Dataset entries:
·····

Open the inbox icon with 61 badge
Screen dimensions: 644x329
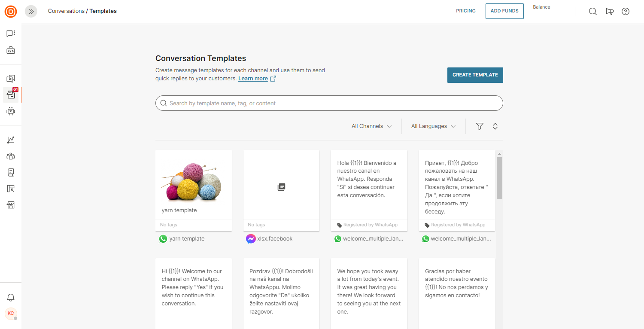click(11, 95)
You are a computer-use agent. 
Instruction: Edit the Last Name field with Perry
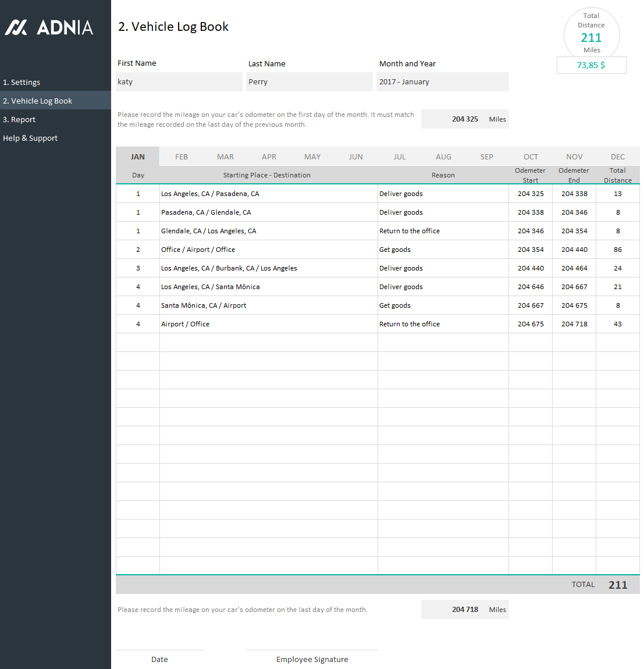pyautogui.click(x=309, y=82)
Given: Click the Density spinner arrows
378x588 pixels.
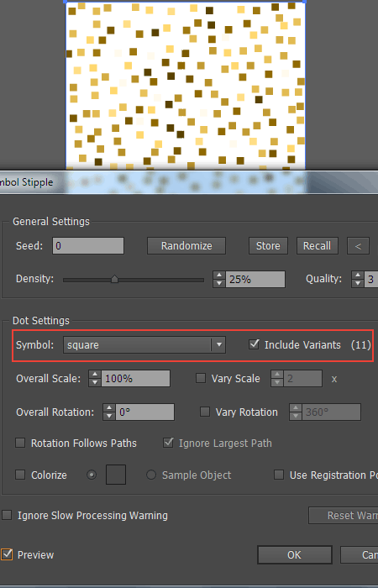Looking at the screenshot, I should coord(219,280).
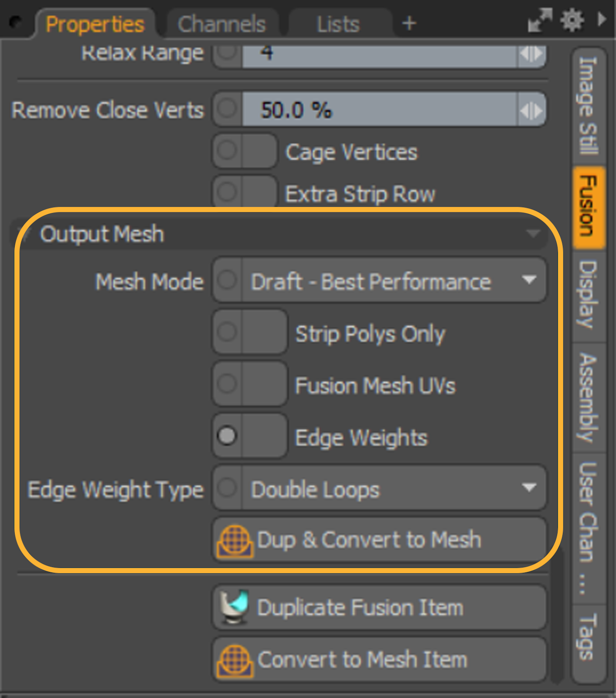Image resolution: width=616 pixels, height=698 pixels.
Task: Click the gear settings icon
Action: click(572, 20)
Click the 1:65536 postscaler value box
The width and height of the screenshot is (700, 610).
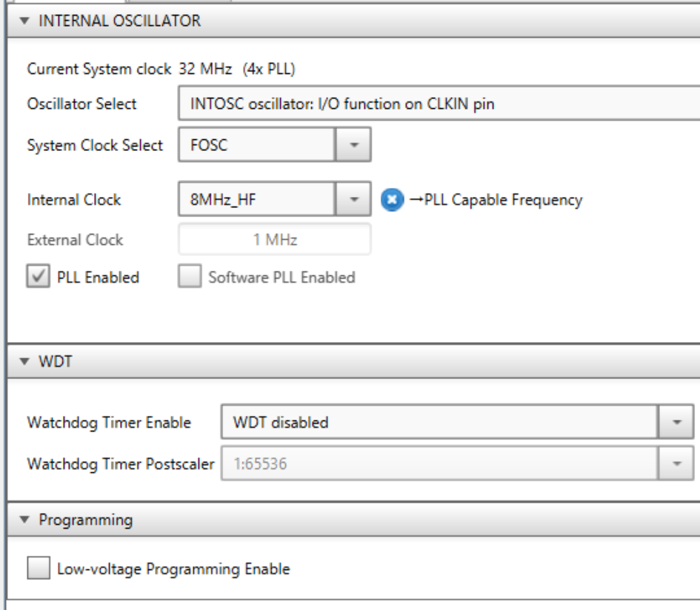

·····

THE PROBLEM: Return exactly the lines from the one containing "You are a computer-use agent." through the end of the records, leaving out every picture.

EXERCISE RESPONSE:
You are a computer-use agent. 
Instruction: Edit the Last Name field with Perry
pyautogui.click(x=309, y=82)
Given: Click the Density spinner arrows
378x588 pixels.
Looking at the screenshot, I should coord(219,280).
Image resolution: width=616 pixels, height=698 pixels.
Task: Click the gear settings icon
Action: click(572, 20)
Click the 1:65536 postscaler value box
The width and height of the screenshot is (700, 610).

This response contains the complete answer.